Wednesday, June 24, 2015

Can Someone Help Me with "Language Arts?"

My head is spinning, Stephanie Kallos! I've just put down your latest novel "Language Arts," and I don't know what to think. I need a discussion group - quick! Beth Conrad? Andrea? Pat? You are the kinds of readers who could help me work through my feelings of enchantment one moment and visceral horror the next. I can only hope that the estimable Professor Elaine Newton will choose this for one of her next season's programs.

One writer I know, when asked to write a blurb for this novel, said, "It was like yoga for my heart." I can't imagine a more perfect metaphor. Yoga can be a surprisingly strenuous workout one minute and then a path to deep peace and relaxation the next. Ms. Kallos has a gorgeous writing style that makes you sit up and say "whoa!" one minute, only to leave you sighing in peaceful contemplation the next.

So many of my friends have been teachers. This book is for you! The teachers in Kallos's story are wonderfully complicated, nuanced individuals, from one of the narrators, Charles Marlow, to his grammar school mentor, Mrs. Braxton (Brax the Axe), to the nun, Sister Georgia Maria Fiducia D'Amati. Like so many devoted teachers out there, these characters truly have no idea how much of an influence they've had on their charges.

Charles and his wife Alison are raising their son Cody whose life is severely limited by autism. Eventually the overwhelming stress of accepting their son's diagnosis, prognosis, and special needs, causes a deep rift in the marriage exacerbated by their disparate methods of dealing with Cody. At times I wanted to shake Alison and say, "listen to him, talk with him," when she appeared to be talking at Charles so often.

Communication, between those with and without verbal ability, is a major theme in this complex novel. It may even take more than one reading to arrive at a conclusion as to what actually happened. You'll need to read each chapter carefully to focus on who's doing the talking and which time period you're in but it will be well worth the effort when you witness the joy of people finally making connections.

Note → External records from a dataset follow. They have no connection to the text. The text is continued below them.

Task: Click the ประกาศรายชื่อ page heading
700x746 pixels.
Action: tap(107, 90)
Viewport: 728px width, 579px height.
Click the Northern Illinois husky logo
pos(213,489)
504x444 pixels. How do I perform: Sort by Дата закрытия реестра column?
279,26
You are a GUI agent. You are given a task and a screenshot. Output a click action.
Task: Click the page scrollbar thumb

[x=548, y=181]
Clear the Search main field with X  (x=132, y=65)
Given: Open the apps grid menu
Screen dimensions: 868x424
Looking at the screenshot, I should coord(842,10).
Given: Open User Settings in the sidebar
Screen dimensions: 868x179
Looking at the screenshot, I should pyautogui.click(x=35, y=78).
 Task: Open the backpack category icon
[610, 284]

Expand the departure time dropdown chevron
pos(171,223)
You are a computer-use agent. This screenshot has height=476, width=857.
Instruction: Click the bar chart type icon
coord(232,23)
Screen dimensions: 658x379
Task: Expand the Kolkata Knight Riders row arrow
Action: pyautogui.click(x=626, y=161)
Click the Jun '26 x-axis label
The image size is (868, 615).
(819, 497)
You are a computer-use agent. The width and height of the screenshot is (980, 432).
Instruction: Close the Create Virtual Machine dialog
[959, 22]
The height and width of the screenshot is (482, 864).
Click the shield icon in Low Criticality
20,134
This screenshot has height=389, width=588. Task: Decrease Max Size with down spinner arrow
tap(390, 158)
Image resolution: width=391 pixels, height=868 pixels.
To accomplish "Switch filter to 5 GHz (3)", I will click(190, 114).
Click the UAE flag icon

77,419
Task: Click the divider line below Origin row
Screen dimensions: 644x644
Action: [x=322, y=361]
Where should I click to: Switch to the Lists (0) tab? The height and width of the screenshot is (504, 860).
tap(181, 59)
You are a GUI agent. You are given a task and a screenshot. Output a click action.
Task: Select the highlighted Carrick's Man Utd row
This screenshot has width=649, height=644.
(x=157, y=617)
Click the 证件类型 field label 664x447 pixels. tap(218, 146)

Charles, now in his late '50's, reflects on his life in Mrs. Braxton's fourth grade classroom where he was the unlikely choice for teacher's pet because of his skills in the Palmer method of penmanship. He recalls his burgeoning friendship with Dana, an exceptional, loving child with learning disabilities for whom, in the prescient way of fate, Charles displays extraordinary patience and kindness, and we meet Alison, watch the courtship, and their early bliss with Cody as a precocious baby before he regressed into his illness.

If you've read Stephanie Kallos's exquisite debut novel "Broken for You," then you'll remember the experience of spending time with a thoughtful, gracious novelist, a writer who cares about her characters and their interaction with her readers. In "Language Arts" you will meet an equally loveable group of people faced with unimaginable obstacles to the contentment we hope to get from life. How they handle these hurdles, learning to accept and forgive even when the transgressions seem unforgiveable, is a life-affirming reading experience.

Still, I'm not sure that I "got" it. Please, if you've read the book, let's talk.